If I’d left my practice of holy writ and dharma for a month, or longer, then I’d have to start over by design and definition, would I not? But that didn’t happen, so the details of any future ordination are unimportant, best left to the dealers and traders, and not the midnight meditators. So if my shitty little revelations and pissy little epiphanies have to wait another week, or month, or year, or decade, for my eminent imminent ordination, then so be it. The world has waited a few millennia already…

It works best after midnight, you know: sitting that is, in the still of darkness, in the small hours of morning, when hearts calm down, and breaths beat slower, and all the world takes a heartfelt breather, night considering becoming day again and cool considering becoming warm once again, just in time for waking…

And one godforsaken little town passes by another as the bus rolls by in the darkness, from Phitsanulok to Uttaradit: a dog licks itself because it can, while another species hedges its bets because it can’t.
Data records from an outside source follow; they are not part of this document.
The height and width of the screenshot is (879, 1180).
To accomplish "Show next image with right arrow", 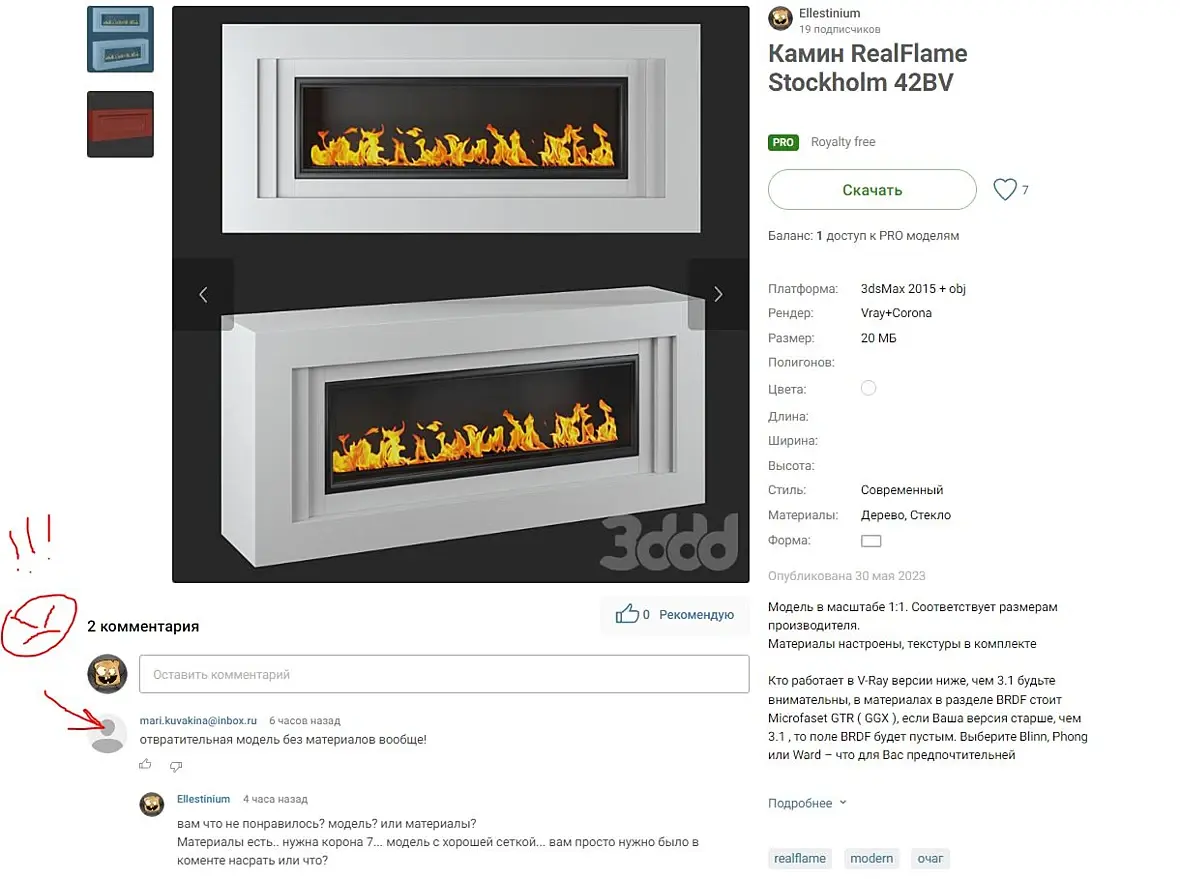I will click(718, 294).
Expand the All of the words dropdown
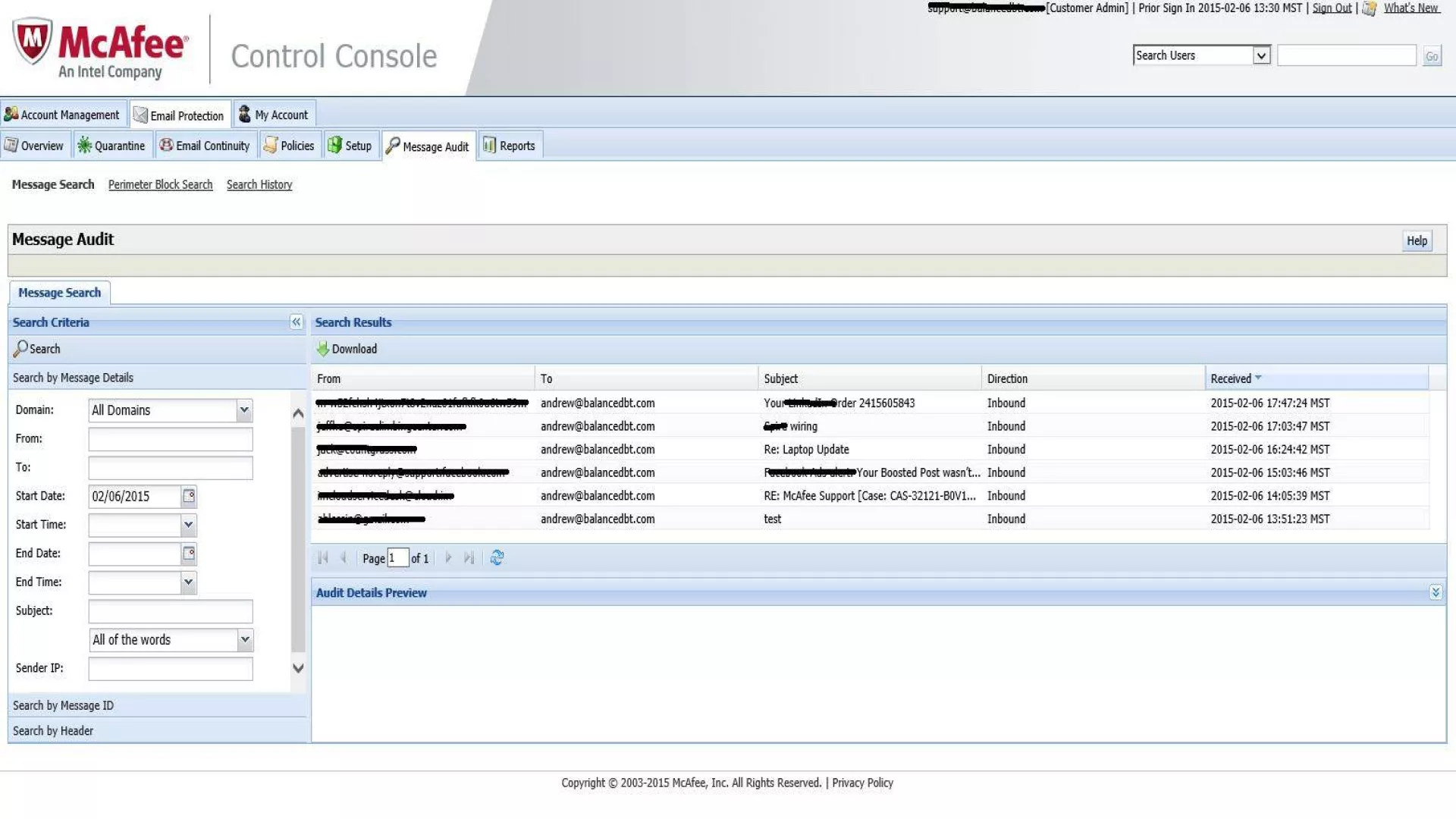This screenshot has width=1456, height=819. pos(245,640)
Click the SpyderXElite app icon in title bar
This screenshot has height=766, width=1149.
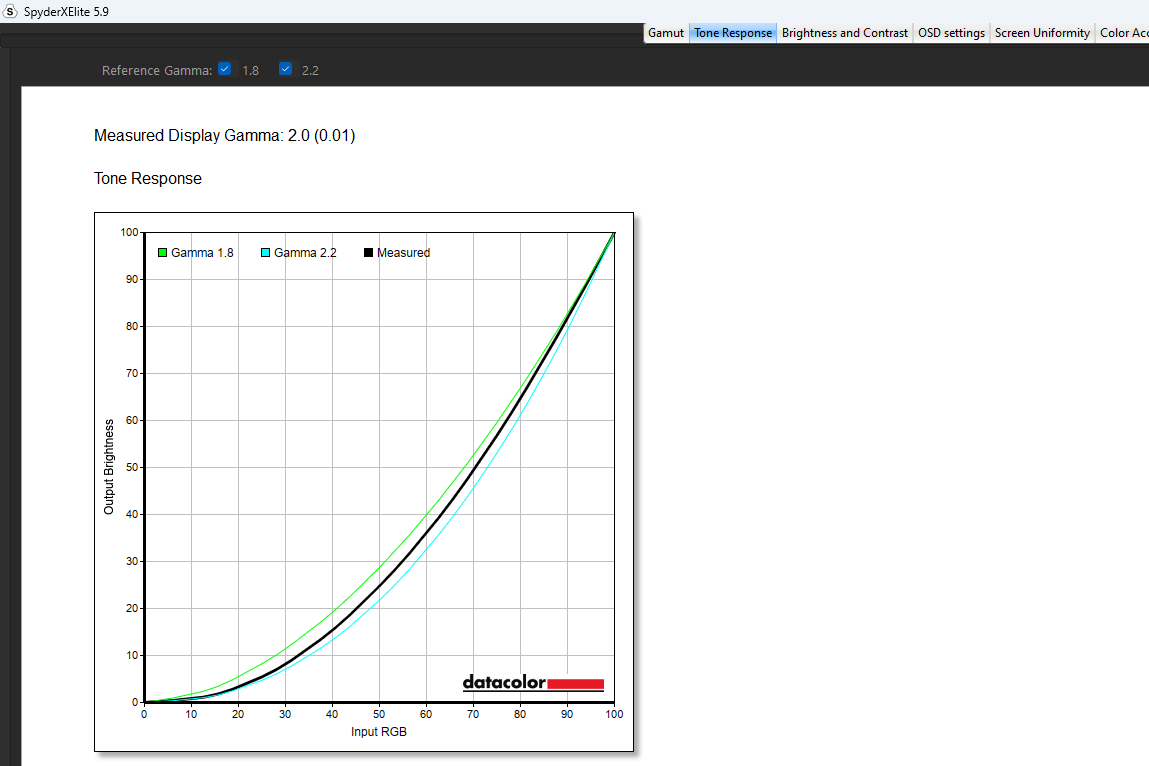pyautogui.click(x=11, y=11)
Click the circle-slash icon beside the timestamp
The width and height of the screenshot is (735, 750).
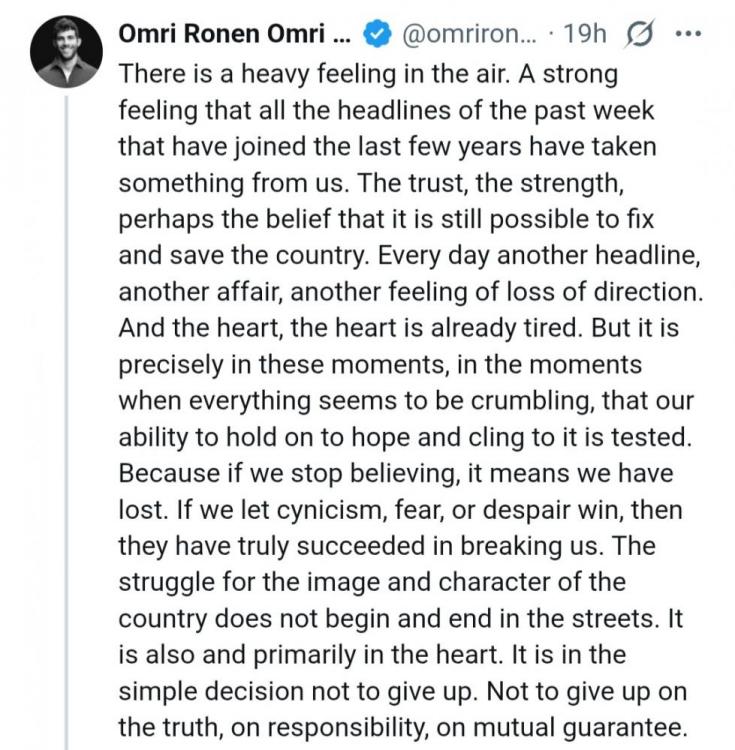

This is life in the slow lane, daylight forgiving all, while vehicles self-mobile speed by in the fast lane, midnight express, and no one is even one word the wiser…
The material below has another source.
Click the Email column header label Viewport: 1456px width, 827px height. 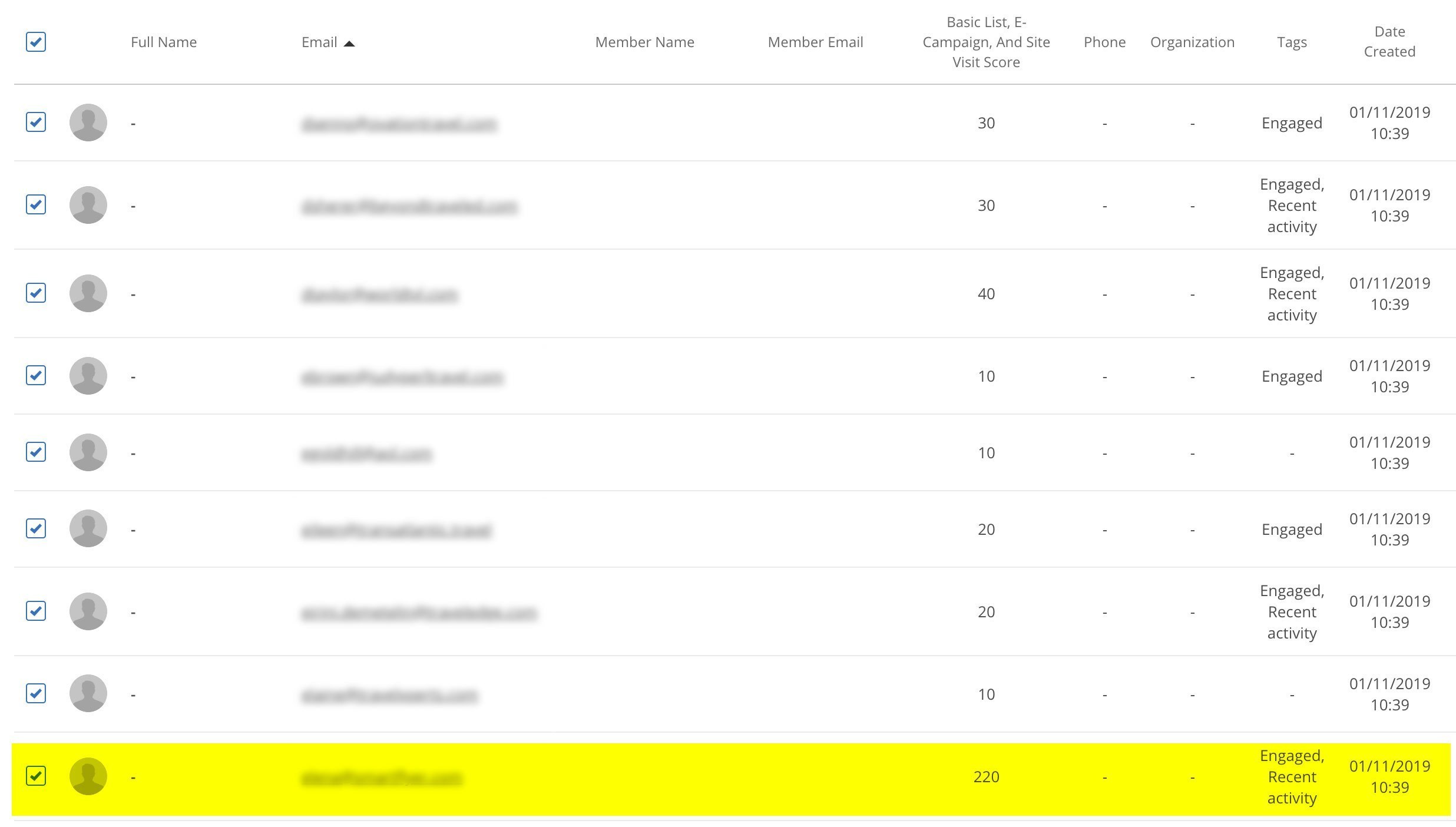319,42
For the first time in my life, it all kinda’ makes sense, my life, that is, all the dead ends, and all the blind alleys, all the winding narratives, and all the purple passages, leading nowhere at all until coming together at the last minute all of a sudden for an impromptu party in an old abandoned warehouse, long since abandoned by all my family and most of my friends, but I don’t blame them…

…’cuz my mother never knew what to do with me, either, and she never knew about the nine-letter deletion on my thirteenth chromosome, since they didn’t have DNA back then, Watson and Crick still playing by the creek in 1954 and plastering their labs with proteins. So my mother left me abandoned by the side of the road, bleeding but not yet dead, hoping some temple would eventually take me in…
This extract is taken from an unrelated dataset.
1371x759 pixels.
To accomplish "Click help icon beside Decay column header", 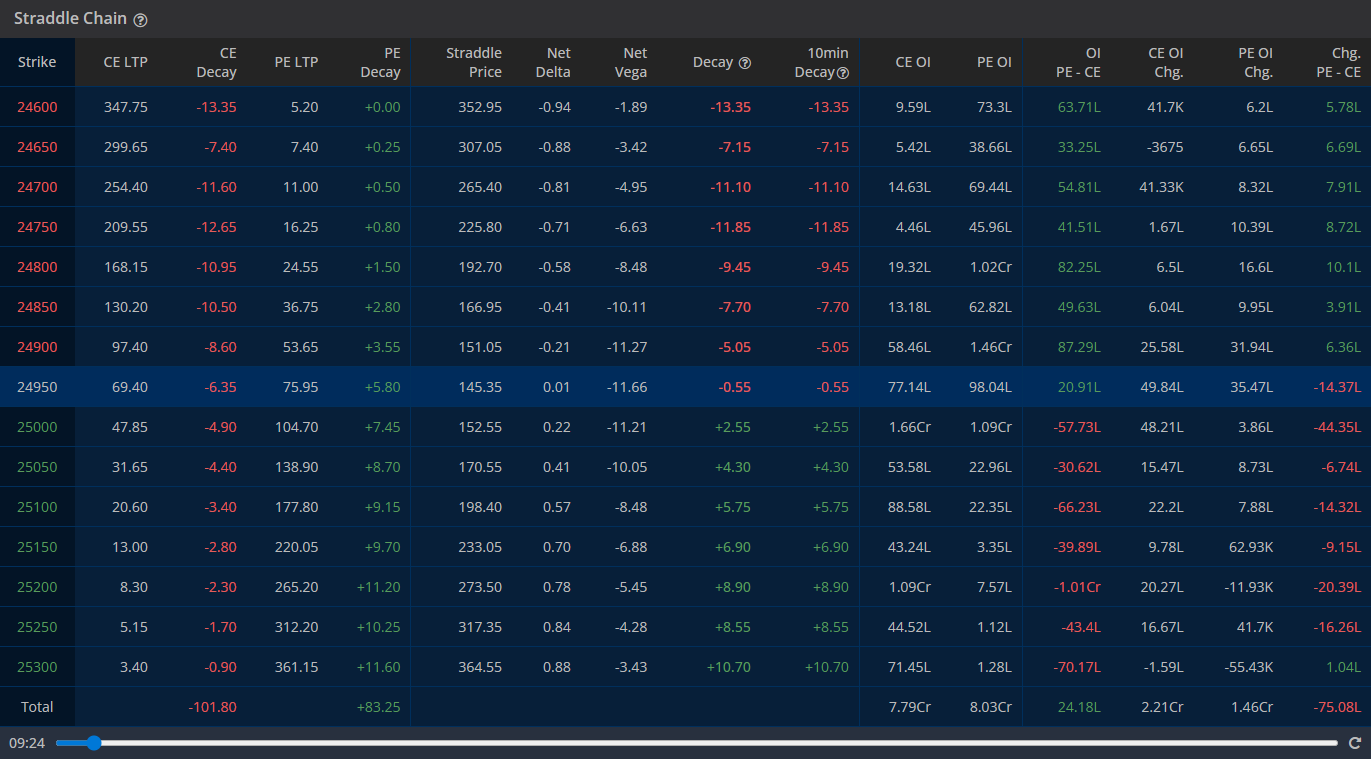I will 744,63.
And eventually one did, though many years later, after all the damage had long been done, and after most of the races had long been run, and there was nothing left to do but clean up the mess and inventory the stock, and get ready for the wholesale liquidation…

So here I sit all naked and unafraid, waiting for my diploma and the robes to wear, unconcerned of the whys or the wherefores. Black robes and saffron are two different things, and the ways to get there are likewise. There is no one correct answer to the conundrum of existence, and there is no reason to quibble over the minutiae of meditation, i.e. which one is better: left-brain or right, psychic or somatic…

The only measure of meditation is to sit there unmoving unflinching for a half hour or more, then do it again, then do it over, then do it over and over until life do us part, for better or worse. Serious Buddhism is a kind of homelessness by choice, a life without friends, and even less family, travel without really going anywhere, in this little place I call home without contracts, in this little life I call freedom with no tears…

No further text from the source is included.